At 11 pm on 31 December 2020, the EU general data protection regulations (GDPR) ceased to apply to UK personal data (but not to UK organisations). However, the EU GDPR’s provisions had already been transposed into UK law with the UK GDPR being established by the European Union (Withdrawal) Act 2018, which incorporates the body of EU law (including the GDPR) as it existed on exit-day aided by amendments made by:

  • The Data Protection Act 2018 (Keeling Schedule[1]) [showing changes which would be affected by The Data Protection, Privacy and Electronic Communications (Amendments, etc) (EU Exit) Regulations 2019] and
  • The General Data Protection Regulation (Keeling Schedule) [showing changes which would be affected by The Data Protection, Privacy and Electronic Communications (Amendments, etc) (EU Exit) Regulations 2019]

Confused about data protection legislation? Welcome to the post-Brexit UK. Given that 47 years of integration as an EU member state in almost every area of trade, security, regulations, and movement of people has ended (albeit with many areas already transposed into UK law) it will take some time for organisations to fully grasp the changes brought about by leaving the Union.

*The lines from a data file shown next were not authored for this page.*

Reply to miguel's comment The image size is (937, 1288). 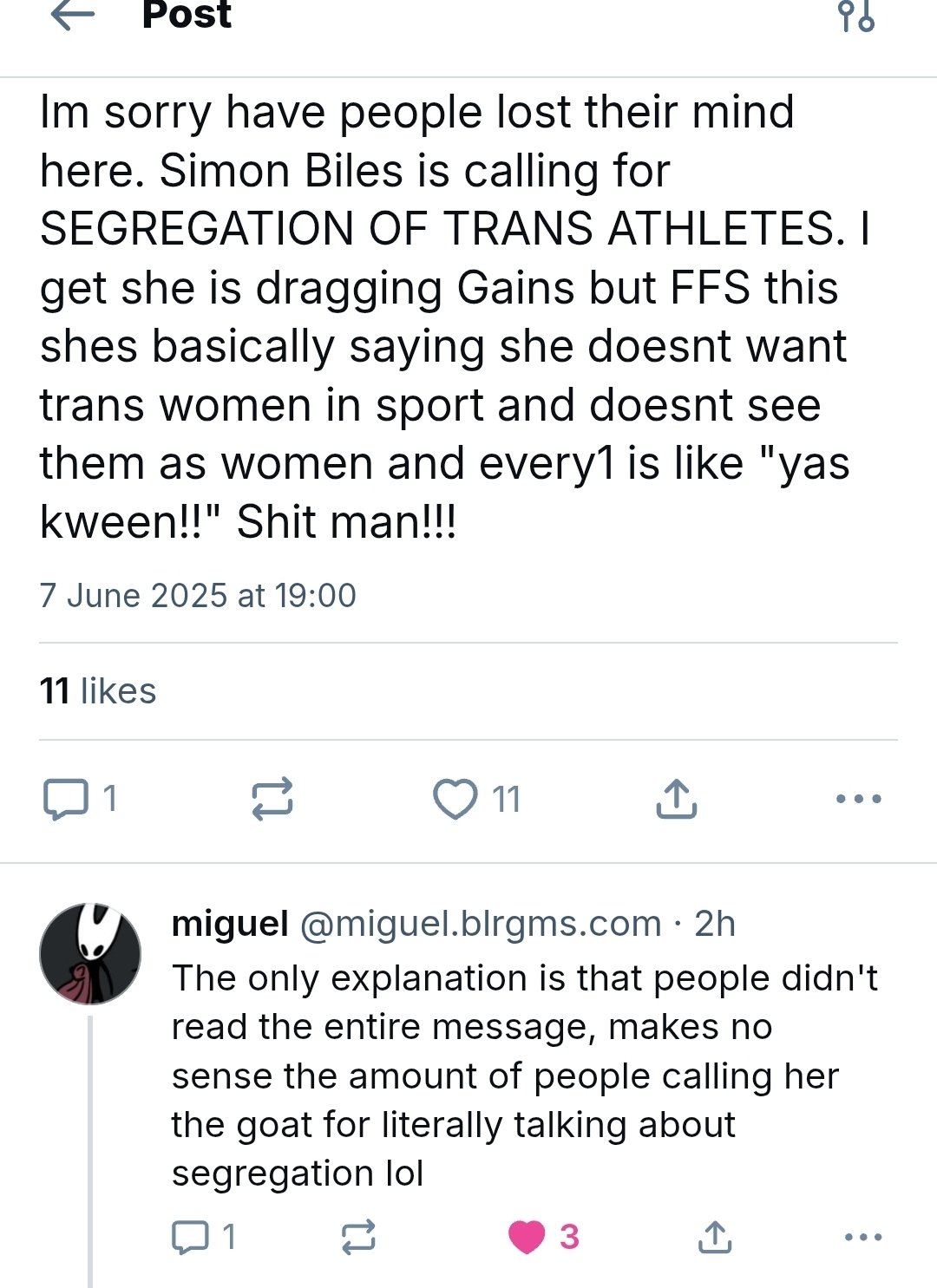click(x=191, y=1237)
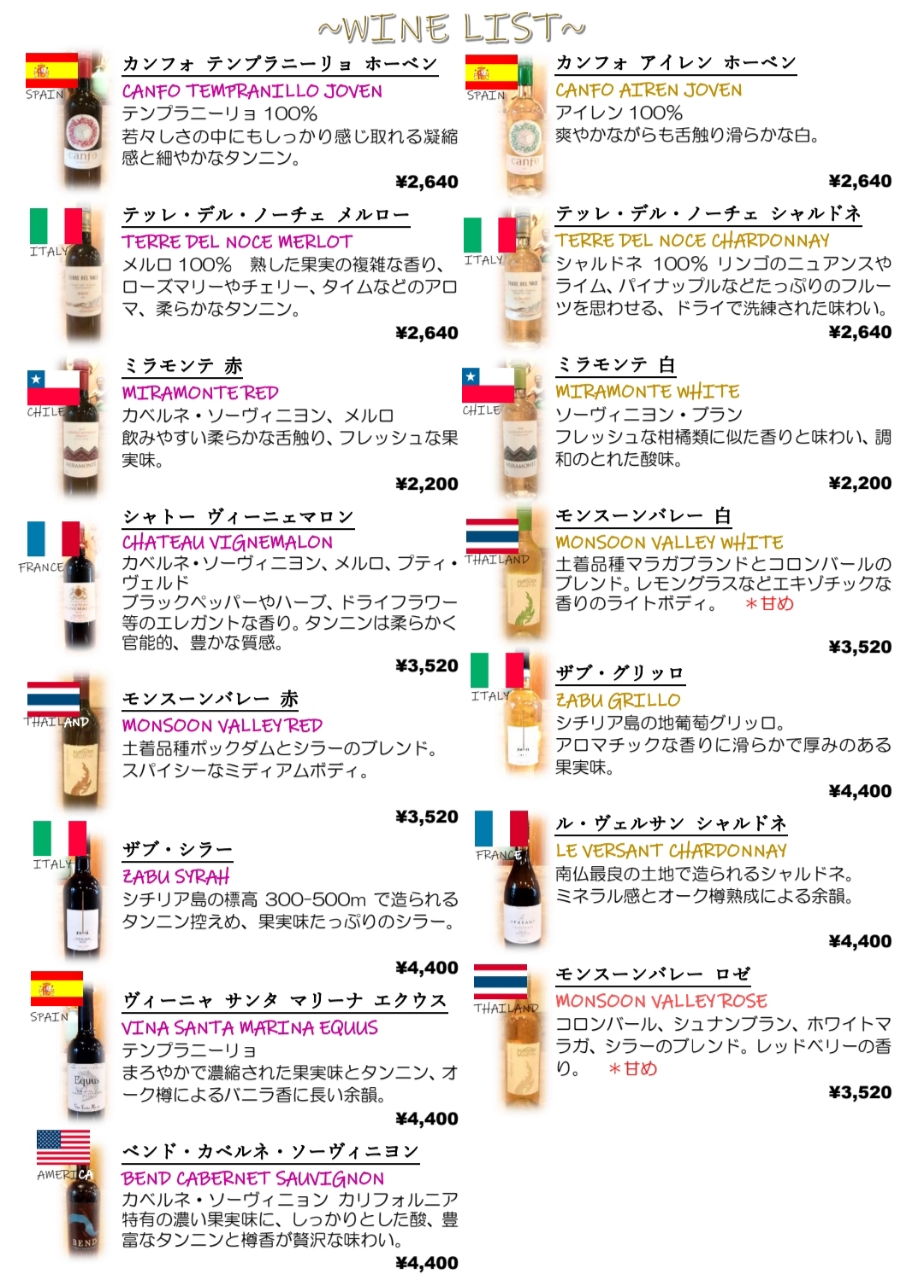The height and width of the screenshot is (1284, 924).
Task: Click the WINE LIST heading
Action: [452, 26]
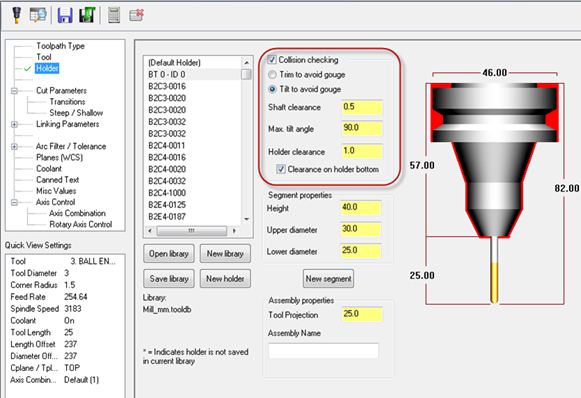Click the tool holder icon in toolbar
581x398 pixels.
pos(16,15)
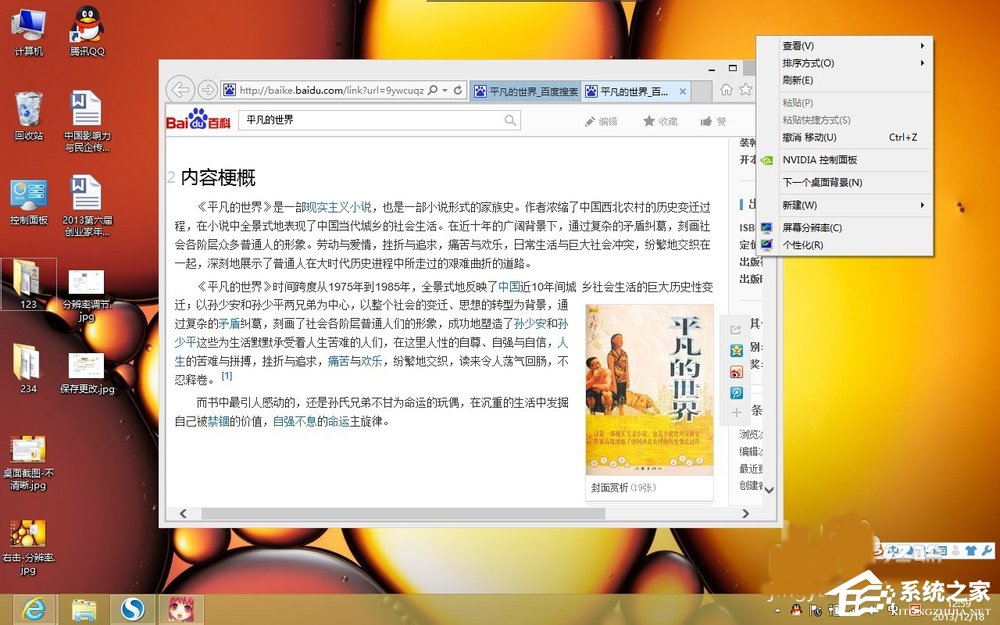Open Sogou browser from the taskbar
The image size is (1000, 625).
coord(132,608)
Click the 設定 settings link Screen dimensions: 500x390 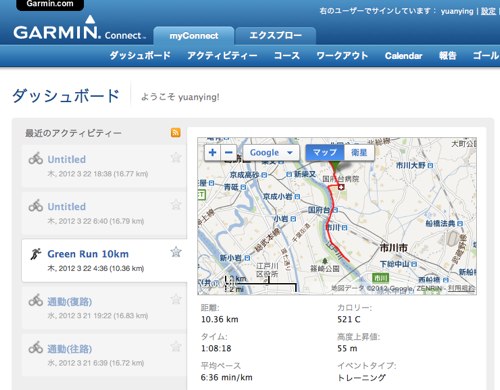click(x=488, y=11)
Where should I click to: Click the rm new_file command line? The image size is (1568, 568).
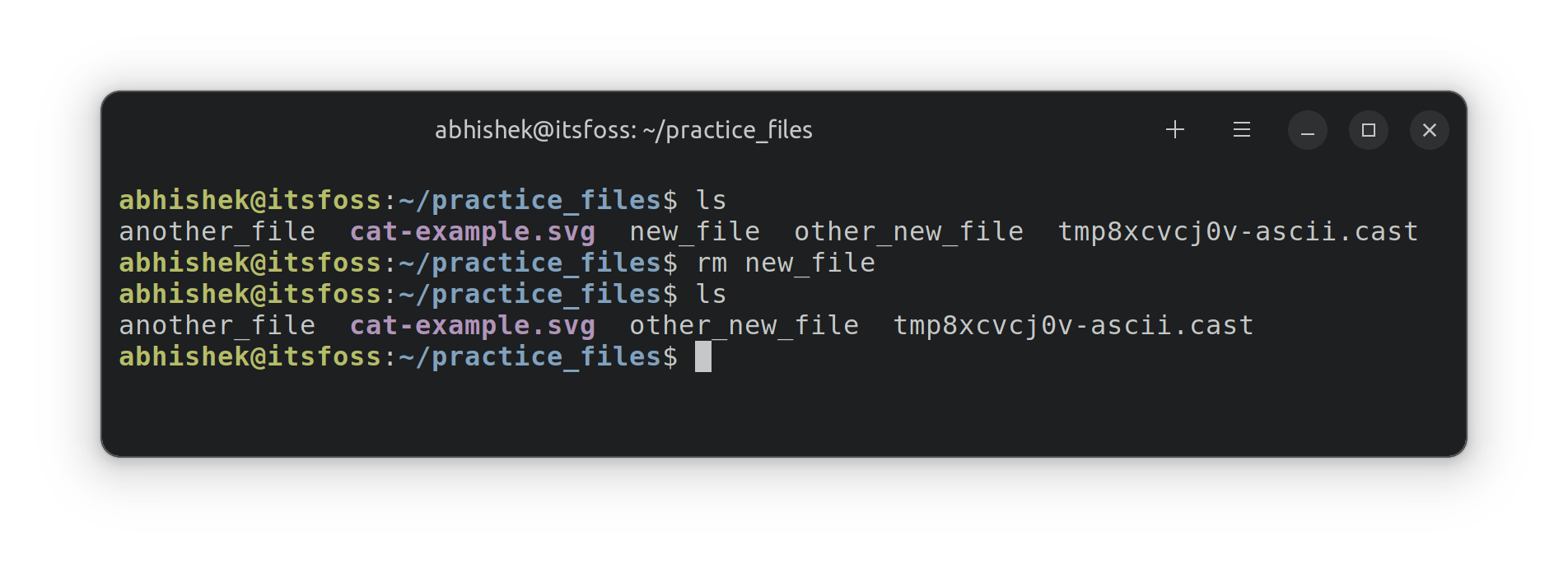coord(786,262)
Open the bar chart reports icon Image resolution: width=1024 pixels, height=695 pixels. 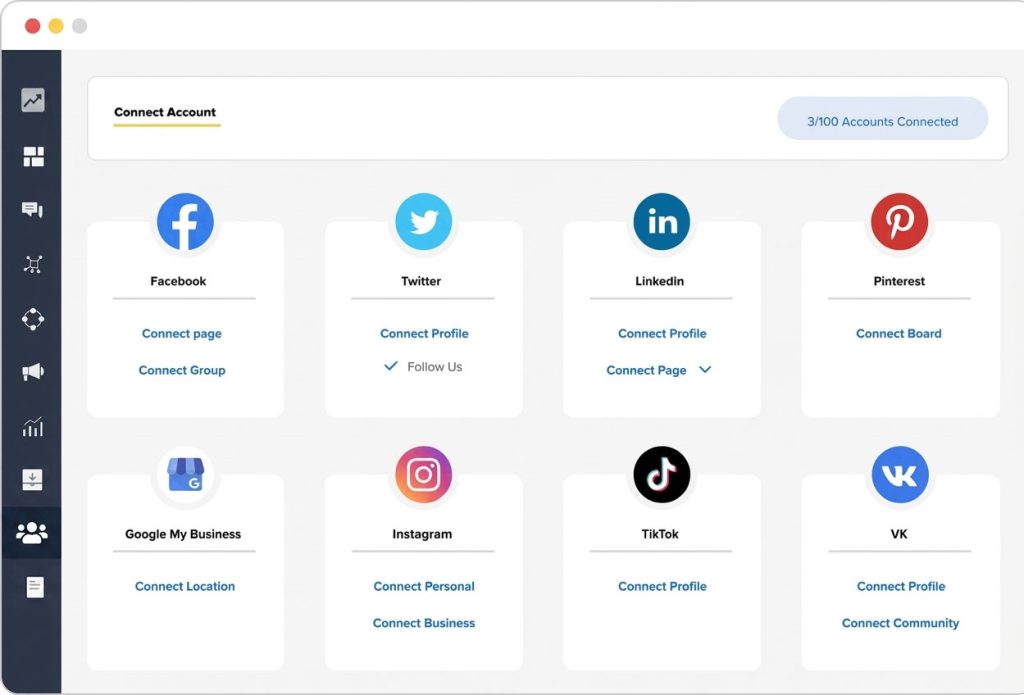click(x=33, y=428)
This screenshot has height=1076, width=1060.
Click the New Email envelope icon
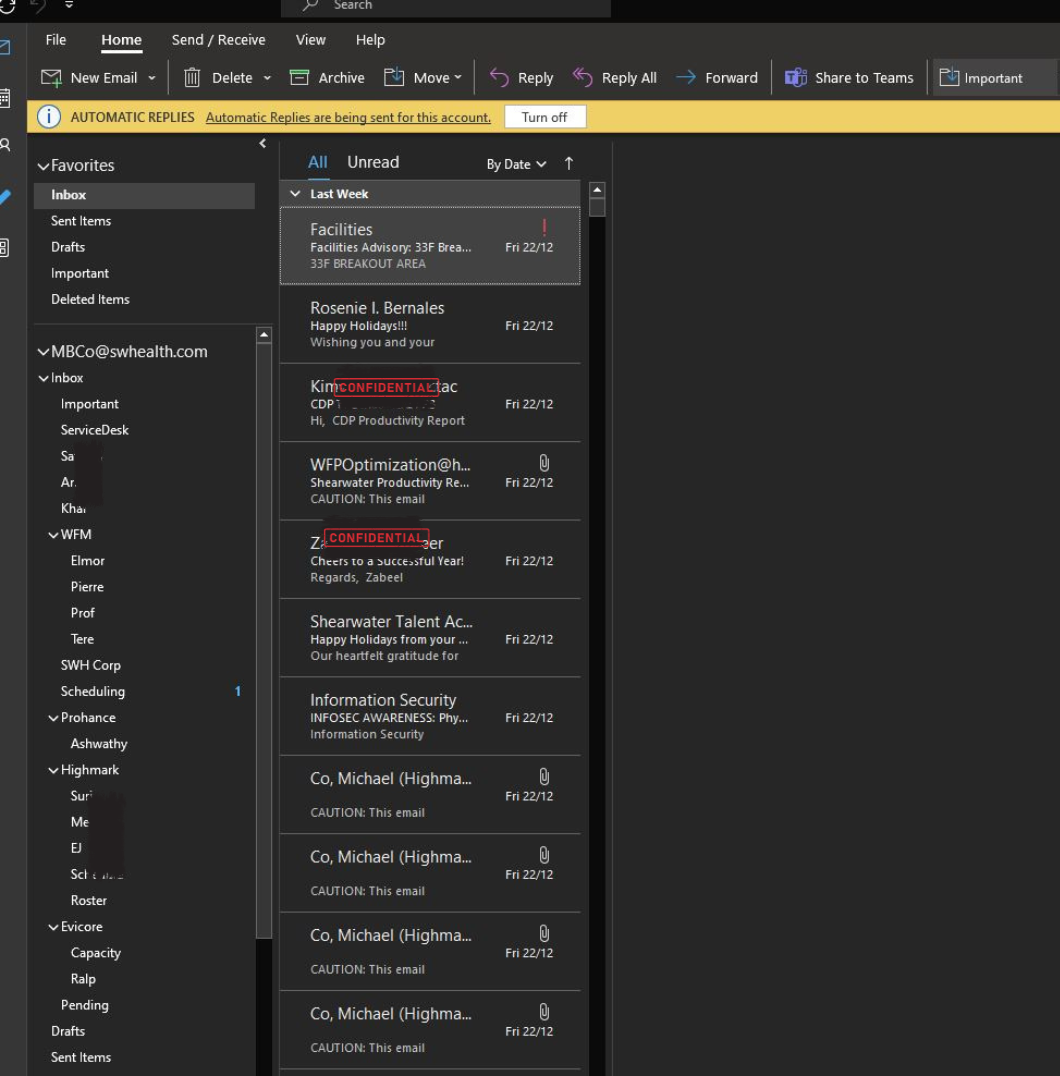[51, 78]
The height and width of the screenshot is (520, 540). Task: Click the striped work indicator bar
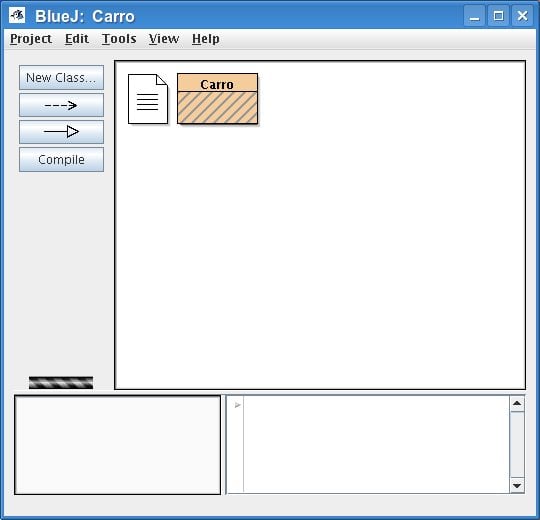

Regarding data protection laws, below are the post-Brexit trade deal key developments that organisations processing personal data must be aware of.


The UK GDPR stands separate from the EU GDPR although it is essentially the same. The text has been revised so it reads United Kingdom instead of Union and domestic law rather than EU law. However, terms such as ‘personal data’, the ‘rights of data subjects’, ‘controller’ and ‘processor’, the need for ‘legitimate conditions’ and ‘consent’ for collected and processed personal data remain.

A further change is that at 11 pm on 31 December 2020, the European Data Protection Board lost its authority over UK data protection matters. The Information Commissioner's Office (ICO) is now the first and final supervising authority.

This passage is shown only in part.